I believe in Europe you have the right to sell your account no matter what the company says and they can't ban the account if they find out it got sold second hand, while that's not the case in other areas. But you're right that you can't separate the games in your account to sell them separately.
 
Why does the market need to 'compete' with Gamestop? Set their own prices, Gamestop and any other reseller will set theirs, and the entire system goes on its merry way of some people buying used, some people buying new, and so on and on.

How is that not competition. They're both selling games, and both would rather people buy one game over another.
 
$4 billion dollars spent on games and publisher's don't get a cent. I'm not surprised they want to take action.

Sure, and I'm confident movie studios would love to capture all the revenue from used DVD sales, and gun manufacturers wish they got the revenue from used gun sales, and jewel crafters wish they got money from second hand jewelry sales.

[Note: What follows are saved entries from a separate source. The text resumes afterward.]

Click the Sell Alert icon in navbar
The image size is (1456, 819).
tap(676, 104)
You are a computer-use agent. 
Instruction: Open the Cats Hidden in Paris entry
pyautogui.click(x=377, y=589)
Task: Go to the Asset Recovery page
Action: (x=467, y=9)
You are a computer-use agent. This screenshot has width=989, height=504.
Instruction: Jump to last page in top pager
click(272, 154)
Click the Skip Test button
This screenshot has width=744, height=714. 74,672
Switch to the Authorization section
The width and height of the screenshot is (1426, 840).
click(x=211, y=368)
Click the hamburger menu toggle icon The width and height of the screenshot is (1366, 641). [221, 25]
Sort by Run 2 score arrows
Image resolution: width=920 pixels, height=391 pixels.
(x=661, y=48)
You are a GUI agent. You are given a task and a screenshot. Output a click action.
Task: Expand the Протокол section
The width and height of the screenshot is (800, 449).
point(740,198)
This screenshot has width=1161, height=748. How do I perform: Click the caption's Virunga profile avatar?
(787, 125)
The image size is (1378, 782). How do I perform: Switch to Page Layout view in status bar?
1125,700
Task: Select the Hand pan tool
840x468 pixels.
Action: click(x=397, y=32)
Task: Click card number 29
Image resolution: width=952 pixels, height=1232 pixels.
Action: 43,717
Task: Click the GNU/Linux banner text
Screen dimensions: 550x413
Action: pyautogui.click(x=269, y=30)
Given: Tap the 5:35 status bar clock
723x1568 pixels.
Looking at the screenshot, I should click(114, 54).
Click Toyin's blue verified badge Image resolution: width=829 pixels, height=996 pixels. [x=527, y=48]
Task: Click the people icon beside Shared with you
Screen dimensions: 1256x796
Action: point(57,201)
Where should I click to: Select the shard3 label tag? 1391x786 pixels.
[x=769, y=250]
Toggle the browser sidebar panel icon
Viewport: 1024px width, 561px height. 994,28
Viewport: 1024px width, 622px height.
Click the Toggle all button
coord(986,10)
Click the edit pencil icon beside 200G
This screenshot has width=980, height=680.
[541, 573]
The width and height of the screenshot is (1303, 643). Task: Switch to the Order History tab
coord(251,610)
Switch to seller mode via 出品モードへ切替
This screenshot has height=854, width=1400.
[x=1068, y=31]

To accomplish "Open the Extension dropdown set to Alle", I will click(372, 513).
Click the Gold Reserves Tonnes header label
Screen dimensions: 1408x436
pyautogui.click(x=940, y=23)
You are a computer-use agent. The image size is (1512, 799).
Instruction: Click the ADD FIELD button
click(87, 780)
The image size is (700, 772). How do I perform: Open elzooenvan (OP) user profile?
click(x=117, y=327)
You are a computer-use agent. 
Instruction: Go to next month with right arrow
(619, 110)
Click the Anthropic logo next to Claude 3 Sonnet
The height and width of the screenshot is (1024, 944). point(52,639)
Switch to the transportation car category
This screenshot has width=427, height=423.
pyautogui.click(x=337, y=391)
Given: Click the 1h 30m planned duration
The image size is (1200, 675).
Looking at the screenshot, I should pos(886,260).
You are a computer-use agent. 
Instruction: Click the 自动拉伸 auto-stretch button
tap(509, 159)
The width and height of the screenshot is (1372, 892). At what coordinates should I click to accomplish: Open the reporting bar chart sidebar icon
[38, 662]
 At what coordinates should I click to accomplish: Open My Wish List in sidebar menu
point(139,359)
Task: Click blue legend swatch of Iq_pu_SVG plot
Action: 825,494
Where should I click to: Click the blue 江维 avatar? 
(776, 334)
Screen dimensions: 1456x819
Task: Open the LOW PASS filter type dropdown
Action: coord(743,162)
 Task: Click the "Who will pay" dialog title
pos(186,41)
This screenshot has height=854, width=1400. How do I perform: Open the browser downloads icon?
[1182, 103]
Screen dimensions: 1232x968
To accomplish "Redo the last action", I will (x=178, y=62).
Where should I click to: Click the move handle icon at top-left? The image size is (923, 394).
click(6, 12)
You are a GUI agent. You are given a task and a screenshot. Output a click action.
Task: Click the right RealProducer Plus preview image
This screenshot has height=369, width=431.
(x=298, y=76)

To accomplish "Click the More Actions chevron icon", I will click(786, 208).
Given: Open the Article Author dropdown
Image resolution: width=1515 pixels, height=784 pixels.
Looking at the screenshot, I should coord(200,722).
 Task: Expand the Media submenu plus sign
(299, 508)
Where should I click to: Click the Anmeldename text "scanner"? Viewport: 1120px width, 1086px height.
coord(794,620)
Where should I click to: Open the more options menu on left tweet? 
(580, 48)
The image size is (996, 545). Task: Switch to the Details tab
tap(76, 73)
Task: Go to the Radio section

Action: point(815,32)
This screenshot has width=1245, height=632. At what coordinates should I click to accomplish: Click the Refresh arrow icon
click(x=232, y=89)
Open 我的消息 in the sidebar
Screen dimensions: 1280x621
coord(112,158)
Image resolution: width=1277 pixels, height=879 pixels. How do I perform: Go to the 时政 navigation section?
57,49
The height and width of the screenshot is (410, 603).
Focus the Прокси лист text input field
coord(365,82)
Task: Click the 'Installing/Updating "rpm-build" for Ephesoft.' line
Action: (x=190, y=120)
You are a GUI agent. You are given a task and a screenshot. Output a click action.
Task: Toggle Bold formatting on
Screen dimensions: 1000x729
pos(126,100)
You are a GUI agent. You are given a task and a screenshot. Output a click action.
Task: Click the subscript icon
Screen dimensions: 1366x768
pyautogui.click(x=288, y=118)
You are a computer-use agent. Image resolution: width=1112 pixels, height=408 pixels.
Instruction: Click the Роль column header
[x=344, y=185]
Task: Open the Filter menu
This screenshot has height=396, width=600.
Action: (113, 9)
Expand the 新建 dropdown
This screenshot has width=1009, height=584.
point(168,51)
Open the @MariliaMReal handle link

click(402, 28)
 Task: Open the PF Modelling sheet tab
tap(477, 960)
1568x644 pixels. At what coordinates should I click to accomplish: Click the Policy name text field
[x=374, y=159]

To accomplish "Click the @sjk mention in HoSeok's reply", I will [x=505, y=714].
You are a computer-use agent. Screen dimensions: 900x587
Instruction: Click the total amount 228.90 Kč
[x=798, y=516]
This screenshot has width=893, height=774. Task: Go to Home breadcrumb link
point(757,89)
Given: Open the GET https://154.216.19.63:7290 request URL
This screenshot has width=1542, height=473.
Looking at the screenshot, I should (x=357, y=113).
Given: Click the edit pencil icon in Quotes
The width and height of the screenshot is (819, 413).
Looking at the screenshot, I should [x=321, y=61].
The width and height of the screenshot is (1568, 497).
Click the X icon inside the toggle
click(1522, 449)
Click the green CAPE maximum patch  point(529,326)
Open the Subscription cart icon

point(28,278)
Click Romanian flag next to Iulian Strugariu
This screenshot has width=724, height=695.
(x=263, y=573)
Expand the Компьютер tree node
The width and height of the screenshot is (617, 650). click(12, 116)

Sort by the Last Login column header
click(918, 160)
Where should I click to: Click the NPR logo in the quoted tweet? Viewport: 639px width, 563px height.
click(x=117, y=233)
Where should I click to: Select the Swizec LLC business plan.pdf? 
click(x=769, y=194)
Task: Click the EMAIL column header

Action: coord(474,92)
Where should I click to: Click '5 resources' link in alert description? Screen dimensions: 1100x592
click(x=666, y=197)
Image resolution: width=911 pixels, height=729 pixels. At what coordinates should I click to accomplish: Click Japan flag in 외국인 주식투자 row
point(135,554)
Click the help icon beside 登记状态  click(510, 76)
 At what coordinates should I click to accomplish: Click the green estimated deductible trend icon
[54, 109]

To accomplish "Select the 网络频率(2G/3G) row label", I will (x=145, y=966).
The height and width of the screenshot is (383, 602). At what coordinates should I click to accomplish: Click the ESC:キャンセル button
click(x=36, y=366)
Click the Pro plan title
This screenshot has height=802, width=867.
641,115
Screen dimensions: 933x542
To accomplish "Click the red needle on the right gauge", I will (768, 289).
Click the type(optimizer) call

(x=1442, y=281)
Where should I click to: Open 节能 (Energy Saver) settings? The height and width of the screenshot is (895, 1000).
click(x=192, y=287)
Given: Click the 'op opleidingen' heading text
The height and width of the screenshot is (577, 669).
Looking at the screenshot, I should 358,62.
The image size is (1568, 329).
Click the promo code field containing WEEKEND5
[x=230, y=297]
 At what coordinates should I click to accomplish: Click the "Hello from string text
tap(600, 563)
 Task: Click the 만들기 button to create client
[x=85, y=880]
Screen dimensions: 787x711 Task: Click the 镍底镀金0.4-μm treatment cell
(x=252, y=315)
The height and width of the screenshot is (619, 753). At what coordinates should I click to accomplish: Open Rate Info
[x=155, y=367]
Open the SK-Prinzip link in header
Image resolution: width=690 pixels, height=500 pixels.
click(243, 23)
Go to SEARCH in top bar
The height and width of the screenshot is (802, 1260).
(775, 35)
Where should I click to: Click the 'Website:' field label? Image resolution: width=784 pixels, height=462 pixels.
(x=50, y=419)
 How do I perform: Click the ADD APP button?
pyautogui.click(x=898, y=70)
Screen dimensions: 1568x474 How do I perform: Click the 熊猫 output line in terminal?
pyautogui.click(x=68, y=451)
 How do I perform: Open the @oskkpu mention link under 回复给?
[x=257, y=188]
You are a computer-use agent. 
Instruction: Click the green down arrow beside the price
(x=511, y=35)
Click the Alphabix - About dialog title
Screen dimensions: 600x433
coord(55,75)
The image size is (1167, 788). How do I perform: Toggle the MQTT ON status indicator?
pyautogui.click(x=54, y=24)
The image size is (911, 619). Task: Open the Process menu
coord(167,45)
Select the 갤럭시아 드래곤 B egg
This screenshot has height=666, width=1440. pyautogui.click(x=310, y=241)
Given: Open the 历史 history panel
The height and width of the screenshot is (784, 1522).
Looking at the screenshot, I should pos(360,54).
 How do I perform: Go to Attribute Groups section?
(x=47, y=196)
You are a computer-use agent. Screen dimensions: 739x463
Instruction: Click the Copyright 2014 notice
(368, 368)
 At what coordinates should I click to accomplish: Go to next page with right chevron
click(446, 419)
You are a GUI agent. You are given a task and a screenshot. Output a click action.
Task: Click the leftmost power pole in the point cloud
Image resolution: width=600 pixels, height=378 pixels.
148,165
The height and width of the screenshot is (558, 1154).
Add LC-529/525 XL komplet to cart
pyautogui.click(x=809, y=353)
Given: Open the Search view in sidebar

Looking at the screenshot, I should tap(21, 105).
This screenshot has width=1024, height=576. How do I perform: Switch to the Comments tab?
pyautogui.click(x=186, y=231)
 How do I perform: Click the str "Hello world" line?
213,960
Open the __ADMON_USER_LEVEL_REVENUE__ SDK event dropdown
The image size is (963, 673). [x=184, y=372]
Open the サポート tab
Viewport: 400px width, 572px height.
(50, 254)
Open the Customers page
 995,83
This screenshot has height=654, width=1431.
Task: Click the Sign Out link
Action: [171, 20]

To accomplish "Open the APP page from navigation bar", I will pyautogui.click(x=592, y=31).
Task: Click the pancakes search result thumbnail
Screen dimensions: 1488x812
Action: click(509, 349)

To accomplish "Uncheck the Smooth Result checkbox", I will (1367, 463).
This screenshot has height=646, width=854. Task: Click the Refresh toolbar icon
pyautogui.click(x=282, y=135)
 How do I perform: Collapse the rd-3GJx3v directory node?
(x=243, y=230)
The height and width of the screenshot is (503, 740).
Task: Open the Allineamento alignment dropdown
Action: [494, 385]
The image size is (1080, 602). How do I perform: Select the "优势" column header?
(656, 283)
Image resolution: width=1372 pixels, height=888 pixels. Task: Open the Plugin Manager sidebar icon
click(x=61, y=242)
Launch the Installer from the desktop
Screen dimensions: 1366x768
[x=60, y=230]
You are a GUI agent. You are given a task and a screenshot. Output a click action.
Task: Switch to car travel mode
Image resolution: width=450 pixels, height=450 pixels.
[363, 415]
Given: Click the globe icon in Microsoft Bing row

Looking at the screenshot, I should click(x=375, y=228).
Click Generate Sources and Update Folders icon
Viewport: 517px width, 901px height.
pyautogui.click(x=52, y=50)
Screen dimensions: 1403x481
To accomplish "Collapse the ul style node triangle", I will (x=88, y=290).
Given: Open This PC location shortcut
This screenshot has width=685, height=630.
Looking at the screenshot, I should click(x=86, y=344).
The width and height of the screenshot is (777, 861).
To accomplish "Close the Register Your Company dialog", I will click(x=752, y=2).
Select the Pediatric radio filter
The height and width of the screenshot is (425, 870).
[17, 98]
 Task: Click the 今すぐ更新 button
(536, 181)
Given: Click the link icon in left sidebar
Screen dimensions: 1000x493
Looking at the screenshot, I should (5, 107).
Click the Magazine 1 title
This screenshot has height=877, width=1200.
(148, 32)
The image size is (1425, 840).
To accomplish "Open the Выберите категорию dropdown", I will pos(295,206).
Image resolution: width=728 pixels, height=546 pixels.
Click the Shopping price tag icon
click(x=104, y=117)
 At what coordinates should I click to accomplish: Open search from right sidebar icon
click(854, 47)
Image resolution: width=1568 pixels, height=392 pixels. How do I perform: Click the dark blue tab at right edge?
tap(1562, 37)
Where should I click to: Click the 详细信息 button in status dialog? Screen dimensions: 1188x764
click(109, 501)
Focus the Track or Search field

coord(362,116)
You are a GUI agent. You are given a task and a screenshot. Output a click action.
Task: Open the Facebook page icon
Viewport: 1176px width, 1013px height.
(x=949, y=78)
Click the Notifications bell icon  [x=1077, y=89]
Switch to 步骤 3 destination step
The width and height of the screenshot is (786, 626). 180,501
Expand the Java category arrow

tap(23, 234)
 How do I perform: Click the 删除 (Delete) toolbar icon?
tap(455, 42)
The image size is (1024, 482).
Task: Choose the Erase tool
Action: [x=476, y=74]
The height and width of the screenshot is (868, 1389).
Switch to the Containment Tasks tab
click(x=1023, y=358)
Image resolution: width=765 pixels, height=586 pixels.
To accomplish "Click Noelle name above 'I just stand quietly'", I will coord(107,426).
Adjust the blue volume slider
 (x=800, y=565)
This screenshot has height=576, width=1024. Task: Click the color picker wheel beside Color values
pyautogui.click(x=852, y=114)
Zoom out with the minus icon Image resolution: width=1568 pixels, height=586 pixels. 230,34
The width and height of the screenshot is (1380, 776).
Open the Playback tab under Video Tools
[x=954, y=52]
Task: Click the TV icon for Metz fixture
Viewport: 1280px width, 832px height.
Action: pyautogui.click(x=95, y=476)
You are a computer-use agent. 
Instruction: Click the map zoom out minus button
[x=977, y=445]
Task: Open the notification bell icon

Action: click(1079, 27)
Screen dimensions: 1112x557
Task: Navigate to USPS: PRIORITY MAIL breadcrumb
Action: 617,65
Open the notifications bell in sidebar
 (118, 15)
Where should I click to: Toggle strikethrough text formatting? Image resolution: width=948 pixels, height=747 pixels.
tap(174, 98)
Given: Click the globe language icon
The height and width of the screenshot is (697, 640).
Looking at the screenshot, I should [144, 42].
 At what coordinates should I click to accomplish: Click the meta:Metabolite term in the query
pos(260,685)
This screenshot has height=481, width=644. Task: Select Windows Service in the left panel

Everyone wishes they controlled everything, but of course they don't.

I look at my collection and I don't see a single game that was made cheaply... Indie games maybe, but 3rd party budgets this generation are going to be anything BUT cheap. Anytime a game looks substandard you see people trashing it for looking bad all the time. You are highly undervaluing the importance of graphics.

What is your evidence for this? Virtually all evidence shows a significant step away from graphics as a leading selling point. Virtually all of this generation's biggest hits were quite literally PS1-era graphics and below.
 
What are we talking about exactly? First off, both Starcraft 2 and Diablo 3 are some pretty great looking games in their own right. If you played them you should agree. The high production values in all aspects of the game are clearly visible. Of course, they aren't top looking games and yet they still cost 100 million dollars to make. Crysis 1 was one of the best looking games and it cost merely $20 million. Crysis 3, on the other hand, cost $66 million to make. Development, advertising and publishing costs on consoles isn't cheap. These are the market prices. Software development is one of the most expensive and labor intensive industries that exist and companies are struggling to make money.

You said that production quality and graphics is what consumers want, then I gave examples of low production quality and low/lower quality graphics(star craft and diablo don't have very good graphics in terms of pixels). I gave you all cost examples of games with low and high budgets that dont exactly fit the mold of your original statement. Beyond that, just because there are Avatars in the game industry, doesn't mean all games have to be avatars, that line of thinking is ridiculous. Specially in an game era, specifically with the PC(but even in the console space) where we are seeing low budget works with indy and the like having remarkable industry growth.

As for Crysis, it looks beautiful, but is a very dull/standard shooter, which is why they dont sell well(for the cost of what they take to develop). Which just proves production values and graphics are not what drives the market.
 
Yeah yeah yeah. Grossly inflated lost sales by publishers. You keep mentioning them even thought they have jack to do with what I was asking about in the first place.

Which is what, exactly?

You wanted to know why some people believe pirates usually pirate a lot more games than they would actually buy. You got your answer.

Then you asked whether I thought people are just as likely to pay for a worthless trinket as they are for something of value. I assumed that was a rhetorical question. The answer is not only obvious, but validates what I said earlier. If the pirates had to pay for everything, they'd only buy the titles they value the most, within the bounds of their budgets. And while the publishers take a financial hit there, I believe it's nowhere close to the amount they make it out to be.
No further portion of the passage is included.